Sunday, February 7, 2010

The Joys of Snow and Insomnia




Well, this is the third day we've not been able to leave the house and after hours of shoveling snow, I found myself for the first time in months dealing with a bought of insomnia. Did I lie in bed, tossing and turning? Did I spend hours
staring at the minutes on the clocking droning silently? Well, yes I did for awhile actually. Then somewhere between toss and turn I found myself daydreaming (yes at night) about what I'm writing at the moment. I allowed my mind the right to tick along when it could have been sleeping and in those restless hours lying prostrate, I worked out most of the immediate obstacles to my imagination. The joy of fiction writing is that there are no problems than cannot be ironed out by applying and expanding one's imagination. The limits of your imagination are the only real limits there are; this is probably one of the reasons I enjoy writing so very much.
By 3 am I had worked out just about everything I had been struggling with in the last week. Then came the choice: allow my mind to drift off to sleep or commit the cardinal sin of recovering insomniacs and get out of bed. Well folks, I'm a sinner. I slid out of bed, careful not to disturb my snoring husband (who seemed to be having his own sleep issues last night from the discussions he was having with himself) and made my way down the darkened hall to my moonlit office. It was wonderful to see the results of the nearly three foot dump of snow we'd received yesterday. By the late afternoon the clouds disappeared revealing a wonderfully orange sunset, but at this early hour of the morning the big bright moon overhead left a light over the woods around our home like something akin to a fairy land. So I sat in the darkness, lit only by my computer, looking out over the magic below and felt even wider awake, but somehow more at ease and in sharper focus.

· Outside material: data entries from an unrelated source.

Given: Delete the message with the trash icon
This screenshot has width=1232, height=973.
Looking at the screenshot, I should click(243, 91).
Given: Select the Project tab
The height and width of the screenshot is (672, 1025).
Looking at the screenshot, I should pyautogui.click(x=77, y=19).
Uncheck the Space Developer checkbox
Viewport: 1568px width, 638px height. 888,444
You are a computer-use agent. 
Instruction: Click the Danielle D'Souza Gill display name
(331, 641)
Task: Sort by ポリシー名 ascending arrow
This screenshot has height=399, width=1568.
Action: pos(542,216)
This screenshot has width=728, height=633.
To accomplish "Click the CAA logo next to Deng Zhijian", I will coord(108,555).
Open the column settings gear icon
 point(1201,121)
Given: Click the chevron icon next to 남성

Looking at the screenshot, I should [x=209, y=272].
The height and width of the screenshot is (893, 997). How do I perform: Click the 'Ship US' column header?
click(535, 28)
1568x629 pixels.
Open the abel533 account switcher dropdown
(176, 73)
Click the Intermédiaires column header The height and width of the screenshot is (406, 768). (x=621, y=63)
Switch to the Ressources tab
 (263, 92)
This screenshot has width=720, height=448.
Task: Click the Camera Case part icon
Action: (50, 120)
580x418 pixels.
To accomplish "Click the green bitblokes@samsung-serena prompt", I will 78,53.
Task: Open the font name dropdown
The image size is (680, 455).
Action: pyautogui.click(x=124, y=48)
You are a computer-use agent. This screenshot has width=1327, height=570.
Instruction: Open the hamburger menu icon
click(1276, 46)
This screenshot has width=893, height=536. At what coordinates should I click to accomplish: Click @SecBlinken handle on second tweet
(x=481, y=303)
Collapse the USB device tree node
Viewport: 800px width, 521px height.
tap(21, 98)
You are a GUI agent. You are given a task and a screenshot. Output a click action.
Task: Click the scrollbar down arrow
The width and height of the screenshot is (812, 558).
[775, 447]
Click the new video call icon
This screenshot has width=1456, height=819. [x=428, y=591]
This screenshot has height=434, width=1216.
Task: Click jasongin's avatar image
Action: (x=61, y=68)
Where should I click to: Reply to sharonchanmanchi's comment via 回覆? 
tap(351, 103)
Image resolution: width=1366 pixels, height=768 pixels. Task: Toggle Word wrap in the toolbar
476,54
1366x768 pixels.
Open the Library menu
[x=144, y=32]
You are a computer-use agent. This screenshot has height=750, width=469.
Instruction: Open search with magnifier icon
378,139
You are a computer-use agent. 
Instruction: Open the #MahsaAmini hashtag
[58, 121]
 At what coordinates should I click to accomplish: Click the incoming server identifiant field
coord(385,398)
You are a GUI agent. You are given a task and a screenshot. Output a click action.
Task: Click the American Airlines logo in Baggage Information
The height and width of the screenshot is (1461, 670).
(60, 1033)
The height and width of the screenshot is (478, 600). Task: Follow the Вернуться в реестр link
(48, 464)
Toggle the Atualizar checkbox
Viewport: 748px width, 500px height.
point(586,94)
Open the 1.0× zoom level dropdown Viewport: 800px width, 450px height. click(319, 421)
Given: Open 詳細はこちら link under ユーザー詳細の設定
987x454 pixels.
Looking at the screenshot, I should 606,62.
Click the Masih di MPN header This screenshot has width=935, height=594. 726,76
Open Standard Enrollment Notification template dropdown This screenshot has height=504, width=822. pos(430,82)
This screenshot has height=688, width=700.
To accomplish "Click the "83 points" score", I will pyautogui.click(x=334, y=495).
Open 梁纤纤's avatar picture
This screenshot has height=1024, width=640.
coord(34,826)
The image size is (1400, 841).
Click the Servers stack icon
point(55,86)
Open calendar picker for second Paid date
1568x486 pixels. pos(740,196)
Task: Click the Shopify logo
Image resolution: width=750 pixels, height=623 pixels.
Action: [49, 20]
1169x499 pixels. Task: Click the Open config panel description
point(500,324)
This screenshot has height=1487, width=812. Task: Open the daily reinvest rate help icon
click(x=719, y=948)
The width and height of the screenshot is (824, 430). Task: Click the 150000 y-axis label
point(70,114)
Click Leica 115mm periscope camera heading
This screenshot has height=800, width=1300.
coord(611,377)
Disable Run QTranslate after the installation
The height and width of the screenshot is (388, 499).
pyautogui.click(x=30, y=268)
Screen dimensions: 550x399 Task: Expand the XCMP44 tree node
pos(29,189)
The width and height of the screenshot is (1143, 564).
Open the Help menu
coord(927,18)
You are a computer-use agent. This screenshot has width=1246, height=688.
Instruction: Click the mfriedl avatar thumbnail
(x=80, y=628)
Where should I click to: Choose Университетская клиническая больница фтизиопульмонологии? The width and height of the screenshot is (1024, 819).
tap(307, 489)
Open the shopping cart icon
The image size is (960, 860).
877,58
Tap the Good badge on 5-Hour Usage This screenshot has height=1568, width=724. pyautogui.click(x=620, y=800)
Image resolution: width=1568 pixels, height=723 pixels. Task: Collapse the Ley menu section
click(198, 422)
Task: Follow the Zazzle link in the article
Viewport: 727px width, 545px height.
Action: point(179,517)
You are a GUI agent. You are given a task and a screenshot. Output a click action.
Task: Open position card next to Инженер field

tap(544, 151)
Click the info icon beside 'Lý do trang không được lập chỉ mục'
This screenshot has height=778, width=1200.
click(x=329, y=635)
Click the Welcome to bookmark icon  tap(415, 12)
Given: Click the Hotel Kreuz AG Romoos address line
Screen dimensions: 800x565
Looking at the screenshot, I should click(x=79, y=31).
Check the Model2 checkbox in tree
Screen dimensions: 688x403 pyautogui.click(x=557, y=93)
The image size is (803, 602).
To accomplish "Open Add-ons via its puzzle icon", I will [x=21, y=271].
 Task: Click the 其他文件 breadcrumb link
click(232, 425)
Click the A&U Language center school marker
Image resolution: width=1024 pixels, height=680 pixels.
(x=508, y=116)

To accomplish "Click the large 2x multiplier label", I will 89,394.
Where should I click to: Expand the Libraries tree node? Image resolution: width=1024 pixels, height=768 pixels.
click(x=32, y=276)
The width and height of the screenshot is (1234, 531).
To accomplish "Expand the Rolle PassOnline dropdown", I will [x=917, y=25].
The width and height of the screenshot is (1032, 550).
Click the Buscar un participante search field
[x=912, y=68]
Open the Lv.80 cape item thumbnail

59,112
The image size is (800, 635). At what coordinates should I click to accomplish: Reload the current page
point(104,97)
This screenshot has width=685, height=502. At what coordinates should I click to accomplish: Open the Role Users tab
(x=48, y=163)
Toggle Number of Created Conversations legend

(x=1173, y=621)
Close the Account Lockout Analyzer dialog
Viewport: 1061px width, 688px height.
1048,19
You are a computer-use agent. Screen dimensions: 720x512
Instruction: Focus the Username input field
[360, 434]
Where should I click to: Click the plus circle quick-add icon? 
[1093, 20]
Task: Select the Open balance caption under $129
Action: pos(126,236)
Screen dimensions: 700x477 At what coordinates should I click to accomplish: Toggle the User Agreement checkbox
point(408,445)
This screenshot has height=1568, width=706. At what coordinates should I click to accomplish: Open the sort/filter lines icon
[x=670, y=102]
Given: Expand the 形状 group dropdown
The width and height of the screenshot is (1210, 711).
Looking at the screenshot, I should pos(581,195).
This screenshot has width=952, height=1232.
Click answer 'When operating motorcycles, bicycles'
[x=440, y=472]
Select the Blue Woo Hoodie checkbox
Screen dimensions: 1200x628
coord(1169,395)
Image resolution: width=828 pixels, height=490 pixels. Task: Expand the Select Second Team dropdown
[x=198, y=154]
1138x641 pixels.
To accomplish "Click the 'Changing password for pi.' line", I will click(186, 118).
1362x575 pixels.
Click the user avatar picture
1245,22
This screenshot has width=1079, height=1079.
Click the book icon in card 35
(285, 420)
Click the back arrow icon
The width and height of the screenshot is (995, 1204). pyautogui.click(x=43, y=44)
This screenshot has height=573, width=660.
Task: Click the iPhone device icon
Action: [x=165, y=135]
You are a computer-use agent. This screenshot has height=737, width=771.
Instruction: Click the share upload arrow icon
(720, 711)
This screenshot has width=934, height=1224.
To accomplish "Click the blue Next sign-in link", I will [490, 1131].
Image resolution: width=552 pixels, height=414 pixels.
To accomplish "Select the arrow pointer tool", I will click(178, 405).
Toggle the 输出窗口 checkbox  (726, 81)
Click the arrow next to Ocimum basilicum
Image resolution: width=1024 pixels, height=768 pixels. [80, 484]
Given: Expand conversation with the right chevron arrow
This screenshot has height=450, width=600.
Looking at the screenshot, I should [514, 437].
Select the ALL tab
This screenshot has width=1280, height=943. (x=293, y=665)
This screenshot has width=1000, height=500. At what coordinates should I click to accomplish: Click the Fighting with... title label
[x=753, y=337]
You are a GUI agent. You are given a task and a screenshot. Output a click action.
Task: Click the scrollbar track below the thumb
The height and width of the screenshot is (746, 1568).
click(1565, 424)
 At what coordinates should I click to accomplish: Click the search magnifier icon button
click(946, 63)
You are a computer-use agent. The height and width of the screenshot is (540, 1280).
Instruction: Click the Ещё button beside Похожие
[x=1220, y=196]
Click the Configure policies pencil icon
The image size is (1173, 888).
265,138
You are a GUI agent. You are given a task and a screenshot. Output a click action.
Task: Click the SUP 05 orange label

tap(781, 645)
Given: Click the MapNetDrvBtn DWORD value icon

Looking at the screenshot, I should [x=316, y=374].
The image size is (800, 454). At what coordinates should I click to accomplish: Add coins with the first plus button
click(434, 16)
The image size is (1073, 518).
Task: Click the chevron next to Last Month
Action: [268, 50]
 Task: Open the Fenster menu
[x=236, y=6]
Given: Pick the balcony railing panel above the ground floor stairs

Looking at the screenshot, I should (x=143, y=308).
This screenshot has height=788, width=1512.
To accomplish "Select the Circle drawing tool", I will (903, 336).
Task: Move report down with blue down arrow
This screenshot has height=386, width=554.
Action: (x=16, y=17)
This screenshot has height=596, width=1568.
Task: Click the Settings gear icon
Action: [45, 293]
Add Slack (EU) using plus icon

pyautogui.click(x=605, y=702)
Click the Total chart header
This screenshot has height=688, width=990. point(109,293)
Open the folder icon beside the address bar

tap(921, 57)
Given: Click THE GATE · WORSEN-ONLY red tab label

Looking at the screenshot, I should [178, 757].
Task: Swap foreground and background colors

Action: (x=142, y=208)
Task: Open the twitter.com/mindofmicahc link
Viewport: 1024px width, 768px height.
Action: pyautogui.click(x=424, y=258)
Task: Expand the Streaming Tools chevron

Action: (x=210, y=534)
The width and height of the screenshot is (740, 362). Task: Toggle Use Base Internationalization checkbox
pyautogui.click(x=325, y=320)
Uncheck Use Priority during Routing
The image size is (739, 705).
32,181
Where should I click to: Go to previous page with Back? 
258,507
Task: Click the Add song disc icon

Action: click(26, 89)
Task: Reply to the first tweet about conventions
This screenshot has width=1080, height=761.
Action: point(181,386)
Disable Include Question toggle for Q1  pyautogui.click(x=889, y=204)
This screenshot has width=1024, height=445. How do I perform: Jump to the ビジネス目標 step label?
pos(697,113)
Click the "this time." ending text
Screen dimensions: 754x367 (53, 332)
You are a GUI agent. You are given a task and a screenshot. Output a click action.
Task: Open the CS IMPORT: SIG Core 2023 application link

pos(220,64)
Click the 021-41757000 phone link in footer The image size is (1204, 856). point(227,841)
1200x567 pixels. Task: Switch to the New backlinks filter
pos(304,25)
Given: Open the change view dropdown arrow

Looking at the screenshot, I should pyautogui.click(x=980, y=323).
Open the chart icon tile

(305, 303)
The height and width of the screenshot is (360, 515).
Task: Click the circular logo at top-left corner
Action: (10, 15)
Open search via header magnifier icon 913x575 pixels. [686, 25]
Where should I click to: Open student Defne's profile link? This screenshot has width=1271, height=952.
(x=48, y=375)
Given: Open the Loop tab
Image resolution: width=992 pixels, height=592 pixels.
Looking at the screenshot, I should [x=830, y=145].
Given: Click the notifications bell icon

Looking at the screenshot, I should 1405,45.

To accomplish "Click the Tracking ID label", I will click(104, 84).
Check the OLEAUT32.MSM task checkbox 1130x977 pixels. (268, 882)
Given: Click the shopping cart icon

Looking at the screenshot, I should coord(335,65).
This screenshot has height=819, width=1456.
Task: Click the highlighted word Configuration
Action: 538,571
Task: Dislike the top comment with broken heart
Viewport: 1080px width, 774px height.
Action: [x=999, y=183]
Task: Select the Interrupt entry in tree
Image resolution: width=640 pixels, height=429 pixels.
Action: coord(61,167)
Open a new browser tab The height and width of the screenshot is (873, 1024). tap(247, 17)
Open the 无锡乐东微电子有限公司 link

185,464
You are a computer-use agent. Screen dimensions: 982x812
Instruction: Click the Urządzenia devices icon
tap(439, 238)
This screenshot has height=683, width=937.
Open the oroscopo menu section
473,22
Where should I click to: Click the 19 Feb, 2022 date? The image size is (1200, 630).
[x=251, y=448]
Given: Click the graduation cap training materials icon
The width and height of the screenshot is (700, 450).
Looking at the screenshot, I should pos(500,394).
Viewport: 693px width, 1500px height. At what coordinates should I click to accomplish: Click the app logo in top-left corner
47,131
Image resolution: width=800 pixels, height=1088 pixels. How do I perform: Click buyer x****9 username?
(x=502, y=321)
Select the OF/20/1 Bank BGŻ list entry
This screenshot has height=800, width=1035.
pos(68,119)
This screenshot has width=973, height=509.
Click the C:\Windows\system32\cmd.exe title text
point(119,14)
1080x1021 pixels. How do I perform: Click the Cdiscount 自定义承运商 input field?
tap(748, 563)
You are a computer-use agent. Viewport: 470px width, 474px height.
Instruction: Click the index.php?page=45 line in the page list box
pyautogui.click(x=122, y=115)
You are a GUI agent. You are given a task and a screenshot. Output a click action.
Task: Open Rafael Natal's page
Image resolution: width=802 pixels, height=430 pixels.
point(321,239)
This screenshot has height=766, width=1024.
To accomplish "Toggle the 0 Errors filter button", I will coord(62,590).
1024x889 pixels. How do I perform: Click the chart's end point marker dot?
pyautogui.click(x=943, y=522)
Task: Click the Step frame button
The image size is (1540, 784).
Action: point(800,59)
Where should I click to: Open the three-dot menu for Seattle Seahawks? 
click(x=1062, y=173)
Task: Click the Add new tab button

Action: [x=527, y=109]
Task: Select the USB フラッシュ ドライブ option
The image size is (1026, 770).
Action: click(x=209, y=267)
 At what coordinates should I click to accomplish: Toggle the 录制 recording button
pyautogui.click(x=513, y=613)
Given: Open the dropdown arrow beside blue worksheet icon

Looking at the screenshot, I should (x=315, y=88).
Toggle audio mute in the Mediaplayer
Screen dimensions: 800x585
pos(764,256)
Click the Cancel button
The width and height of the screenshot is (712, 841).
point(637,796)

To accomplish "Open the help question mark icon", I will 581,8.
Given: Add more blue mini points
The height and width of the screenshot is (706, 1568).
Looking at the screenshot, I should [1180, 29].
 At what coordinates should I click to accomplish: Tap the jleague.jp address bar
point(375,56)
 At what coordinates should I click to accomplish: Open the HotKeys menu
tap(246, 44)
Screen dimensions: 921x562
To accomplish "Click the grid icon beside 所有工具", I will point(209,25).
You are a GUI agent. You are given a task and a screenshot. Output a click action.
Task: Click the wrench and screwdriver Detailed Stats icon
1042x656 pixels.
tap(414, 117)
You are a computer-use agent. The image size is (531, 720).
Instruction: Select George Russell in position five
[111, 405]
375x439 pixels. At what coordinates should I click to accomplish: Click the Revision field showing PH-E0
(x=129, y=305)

Bleary eyes cleaned away, I was ready to sit down and spill the last several hours of hard thinking out on the electronic page. And I did. In the next hour I had written ten full and thick pages (nothing polished or beautiful, but complete).
I returned to bed happy and satisfied as if I'd just finished Thanksgiving dinner and slept like a baby until 9 this morning. Murdoch's character Moy has a period of time every morning (she calls it her white time), where after dressing she lies on her bed for half an hour and stares at the ceiling preparing for the day. I have a feeling that this was probably Murdoch's habit as well (though we will probably never know). I think hours spent simply planning and thinking about things are the most important habit a writer can get into, besides writing obviously. The more I've planned the fuller and thicker the pages are, the more confident I am that I am doing the right things for the progression of my characters and the story. When writing works it is the best feeling in the world, but when it doesn't it is a misery. Those miserable times for me come from the fear of not knowing where I'm going. Maybe insomnia is just a part of being a well planned writer. J.A.


1 comment:

  1. Isn't it amazing what can happen in the night? Thoughts coming, imagination flying, and then you go and record it all in the lovely moonlight quiet, and if you're like me you wake up the next morning and the time you were up in the wee hours seems kind of a faraway memory. Congrats on those ten pages! Thanks for joining my blog!